> Request
Rewrite the part of the listing that opens with the line containing "the note aloud" and closes with the line containing "Action: [x=285, y=491]", replacing "Given" with "Goal" and leaving everything else unchanged.

> Part of a data file
** START **

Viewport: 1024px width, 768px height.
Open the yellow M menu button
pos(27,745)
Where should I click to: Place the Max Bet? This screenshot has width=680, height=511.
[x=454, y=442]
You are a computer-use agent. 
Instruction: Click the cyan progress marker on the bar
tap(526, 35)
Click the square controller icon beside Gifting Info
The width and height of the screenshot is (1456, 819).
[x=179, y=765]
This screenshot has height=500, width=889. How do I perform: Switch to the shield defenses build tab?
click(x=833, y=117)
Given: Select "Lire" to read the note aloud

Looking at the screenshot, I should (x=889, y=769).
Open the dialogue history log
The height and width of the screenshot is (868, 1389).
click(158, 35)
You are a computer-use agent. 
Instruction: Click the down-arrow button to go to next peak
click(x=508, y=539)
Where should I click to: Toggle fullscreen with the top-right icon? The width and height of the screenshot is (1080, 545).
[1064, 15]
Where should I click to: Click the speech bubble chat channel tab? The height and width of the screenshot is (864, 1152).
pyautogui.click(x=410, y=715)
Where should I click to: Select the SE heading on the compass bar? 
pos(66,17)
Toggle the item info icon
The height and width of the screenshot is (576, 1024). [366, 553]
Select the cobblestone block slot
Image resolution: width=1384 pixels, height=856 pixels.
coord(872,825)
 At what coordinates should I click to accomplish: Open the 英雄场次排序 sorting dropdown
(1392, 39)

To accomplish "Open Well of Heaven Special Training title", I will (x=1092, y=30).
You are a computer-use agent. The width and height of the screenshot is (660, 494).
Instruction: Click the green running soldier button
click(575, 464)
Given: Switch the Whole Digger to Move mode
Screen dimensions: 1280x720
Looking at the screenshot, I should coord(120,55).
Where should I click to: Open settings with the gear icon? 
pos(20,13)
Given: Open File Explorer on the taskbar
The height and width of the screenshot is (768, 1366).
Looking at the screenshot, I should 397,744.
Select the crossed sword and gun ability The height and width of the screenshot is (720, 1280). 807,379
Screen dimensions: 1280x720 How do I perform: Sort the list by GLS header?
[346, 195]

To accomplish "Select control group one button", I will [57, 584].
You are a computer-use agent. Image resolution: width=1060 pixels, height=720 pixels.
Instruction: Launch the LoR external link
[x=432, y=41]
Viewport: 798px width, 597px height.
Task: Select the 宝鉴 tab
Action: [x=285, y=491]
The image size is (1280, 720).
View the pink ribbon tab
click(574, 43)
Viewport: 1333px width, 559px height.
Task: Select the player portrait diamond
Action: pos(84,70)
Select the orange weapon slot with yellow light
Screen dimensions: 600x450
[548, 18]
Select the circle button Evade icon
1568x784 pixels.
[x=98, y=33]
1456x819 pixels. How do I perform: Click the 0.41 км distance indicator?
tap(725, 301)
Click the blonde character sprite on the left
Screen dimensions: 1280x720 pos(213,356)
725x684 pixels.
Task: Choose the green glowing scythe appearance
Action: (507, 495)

** END **

> Output of the task
Goal: Select "Lire" to read the note aloud

Looking at the screenshot, I should (x=889, y=769).
Open the dialogue history log
The height and width of the screenshot is (868, 1389).
click(158, 35)
You are a computer-use agent. 
Instruction: Click the down-arrow button to go to next peak
click(x=508, y=539)
Where should I click to: Toggle fullscreen with the top-right icon? The width and height of the screenshot is (1080, 545).
[1064, 15]
Where should I click to: Click the speech bubble chat channel tab? The height and width of the screenshot is (864, 1152).
pyautogui.click(x=410, y=715)
Where should I click to: Select the SE heading on the compass bar? 
pos(66,17)
Toggle the item info icon
The height and width of the screenshot is (576, 1024). [366, 553]
Select the cobblestone block slot
Image resolution: width=1384 pixels, height=856 pixels.
coord(872,825)
 At what coordinates should I click to accomplish: Open the 英雄场次排序 sorting dropdown
(1392, 39)

To accomplish "Open Well of Heaven Special Training title", I will (x=1092, y=30).
You are a computer-use agent. The width and height of the screenshot is (660, 494).
Instruction: Click the green running soldier button
click(575, 464)
Goal: Switch the Whole Digger to Move mode
Screen dimensions: 1280x720
Looking at the screenshot, I should coord(120,55).
Where should I click to: Open settings with the gear icon? 
pos(20,13)
Goal: Open File Explorer on the taskbar
The height and width of the screenshot is (768, 1366).
Looking at the screenshot, I should 397,744.
Select the crossed sword and gun ability The height and width of the screenshot is (720, 1280). 807,379
Screen dimensions: 1280x720 How do I perform: Sort the list by GLS header?
[346, 195]

To accomplish "Select control group one button", I will [57, 584].
You are a computer-use agent. Image resolution: width=1060 pixels, height=720 pixels.
Instruction: Launch the LoR external link
[x=432, y=41]
Viewport: 798px width, 597px height.
Task: Select the 宝鉴 tab
Action: [x=285, y=491]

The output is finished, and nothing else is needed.